▶ **EXERCISE DATA**:
***
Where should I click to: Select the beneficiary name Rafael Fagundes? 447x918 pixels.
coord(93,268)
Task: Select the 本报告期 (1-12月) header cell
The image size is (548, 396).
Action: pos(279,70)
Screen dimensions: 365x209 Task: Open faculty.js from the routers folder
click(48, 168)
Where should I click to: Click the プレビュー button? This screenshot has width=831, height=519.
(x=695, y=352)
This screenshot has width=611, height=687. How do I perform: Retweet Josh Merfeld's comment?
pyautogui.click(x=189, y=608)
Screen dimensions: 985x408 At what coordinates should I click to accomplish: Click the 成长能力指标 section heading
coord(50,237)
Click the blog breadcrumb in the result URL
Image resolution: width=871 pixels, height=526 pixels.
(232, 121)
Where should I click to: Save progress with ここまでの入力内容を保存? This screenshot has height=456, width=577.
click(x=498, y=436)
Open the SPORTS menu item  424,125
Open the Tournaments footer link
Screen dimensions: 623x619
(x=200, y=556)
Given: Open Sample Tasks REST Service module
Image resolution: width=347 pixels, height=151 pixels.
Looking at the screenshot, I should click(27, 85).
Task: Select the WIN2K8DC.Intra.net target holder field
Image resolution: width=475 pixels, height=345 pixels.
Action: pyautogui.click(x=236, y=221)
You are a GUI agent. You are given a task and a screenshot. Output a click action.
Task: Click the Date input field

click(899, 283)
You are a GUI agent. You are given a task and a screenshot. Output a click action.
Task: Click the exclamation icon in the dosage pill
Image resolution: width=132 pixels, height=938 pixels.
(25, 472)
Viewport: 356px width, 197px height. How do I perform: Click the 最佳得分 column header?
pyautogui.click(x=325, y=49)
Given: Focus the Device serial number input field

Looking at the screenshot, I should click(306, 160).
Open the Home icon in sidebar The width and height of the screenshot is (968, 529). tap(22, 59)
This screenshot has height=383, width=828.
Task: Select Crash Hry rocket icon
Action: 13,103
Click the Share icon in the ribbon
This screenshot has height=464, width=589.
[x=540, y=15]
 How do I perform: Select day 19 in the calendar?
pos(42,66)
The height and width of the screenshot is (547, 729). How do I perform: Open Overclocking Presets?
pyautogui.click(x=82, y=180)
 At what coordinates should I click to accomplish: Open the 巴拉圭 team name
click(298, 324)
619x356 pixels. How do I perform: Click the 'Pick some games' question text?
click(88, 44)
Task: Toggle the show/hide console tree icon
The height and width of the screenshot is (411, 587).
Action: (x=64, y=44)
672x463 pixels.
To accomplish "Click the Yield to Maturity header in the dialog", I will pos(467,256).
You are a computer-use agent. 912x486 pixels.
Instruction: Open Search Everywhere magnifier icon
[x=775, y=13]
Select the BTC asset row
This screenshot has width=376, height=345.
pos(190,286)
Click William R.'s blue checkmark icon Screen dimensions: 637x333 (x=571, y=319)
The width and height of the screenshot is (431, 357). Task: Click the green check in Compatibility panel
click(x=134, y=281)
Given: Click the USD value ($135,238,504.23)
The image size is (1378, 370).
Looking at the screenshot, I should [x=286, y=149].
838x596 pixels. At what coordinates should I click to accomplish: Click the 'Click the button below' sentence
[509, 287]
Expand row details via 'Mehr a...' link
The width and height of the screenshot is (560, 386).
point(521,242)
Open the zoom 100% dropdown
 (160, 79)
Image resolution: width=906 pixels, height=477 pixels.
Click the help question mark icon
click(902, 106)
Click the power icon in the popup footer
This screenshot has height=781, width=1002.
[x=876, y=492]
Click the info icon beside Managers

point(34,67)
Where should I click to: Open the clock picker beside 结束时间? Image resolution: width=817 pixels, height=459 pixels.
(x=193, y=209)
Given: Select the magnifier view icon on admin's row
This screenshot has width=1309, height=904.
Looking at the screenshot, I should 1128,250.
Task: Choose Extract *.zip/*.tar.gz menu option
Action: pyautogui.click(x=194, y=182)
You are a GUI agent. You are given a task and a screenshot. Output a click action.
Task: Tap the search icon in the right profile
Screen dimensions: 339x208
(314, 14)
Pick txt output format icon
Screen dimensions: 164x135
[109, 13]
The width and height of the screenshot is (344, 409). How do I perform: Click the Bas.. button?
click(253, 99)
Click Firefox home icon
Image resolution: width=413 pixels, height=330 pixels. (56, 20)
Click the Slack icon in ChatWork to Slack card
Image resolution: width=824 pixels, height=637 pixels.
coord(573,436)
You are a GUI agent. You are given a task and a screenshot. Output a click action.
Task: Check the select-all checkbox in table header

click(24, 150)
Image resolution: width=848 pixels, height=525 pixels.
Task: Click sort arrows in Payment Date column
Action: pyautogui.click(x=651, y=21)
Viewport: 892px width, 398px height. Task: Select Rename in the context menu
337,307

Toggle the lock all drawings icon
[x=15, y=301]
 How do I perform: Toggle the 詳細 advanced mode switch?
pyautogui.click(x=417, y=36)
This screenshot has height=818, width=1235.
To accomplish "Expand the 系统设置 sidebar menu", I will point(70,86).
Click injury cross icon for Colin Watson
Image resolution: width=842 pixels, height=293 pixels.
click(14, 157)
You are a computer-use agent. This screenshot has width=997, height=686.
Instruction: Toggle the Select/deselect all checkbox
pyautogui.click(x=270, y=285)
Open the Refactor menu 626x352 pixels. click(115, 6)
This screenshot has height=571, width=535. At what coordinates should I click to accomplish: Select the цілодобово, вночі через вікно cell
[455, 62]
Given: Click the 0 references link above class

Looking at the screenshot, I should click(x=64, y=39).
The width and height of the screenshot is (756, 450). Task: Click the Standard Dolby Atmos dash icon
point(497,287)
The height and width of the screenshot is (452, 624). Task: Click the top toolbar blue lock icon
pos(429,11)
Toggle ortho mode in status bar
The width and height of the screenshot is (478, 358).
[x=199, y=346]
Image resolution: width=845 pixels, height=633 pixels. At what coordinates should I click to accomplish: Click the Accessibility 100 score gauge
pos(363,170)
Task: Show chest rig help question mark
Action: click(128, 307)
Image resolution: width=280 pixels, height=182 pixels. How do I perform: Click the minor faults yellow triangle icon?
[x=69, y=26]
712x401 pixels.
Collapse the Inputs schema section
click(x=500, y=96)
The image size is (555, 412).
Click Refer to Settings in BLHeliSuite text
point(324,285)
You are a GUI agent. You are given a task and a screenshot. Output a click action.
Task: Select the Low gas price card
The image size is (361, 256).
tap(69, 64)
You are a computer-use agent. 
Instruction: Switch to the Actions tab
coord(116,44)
***
▶ **TASK DESCRIPTION**:
The lines you return should be those above that contain the word "card", every one of them.

▶ **EXERCISE SOLUTION**:
Click the Slack icon in ChatWork to Slack card
Task: Select the Low gas price card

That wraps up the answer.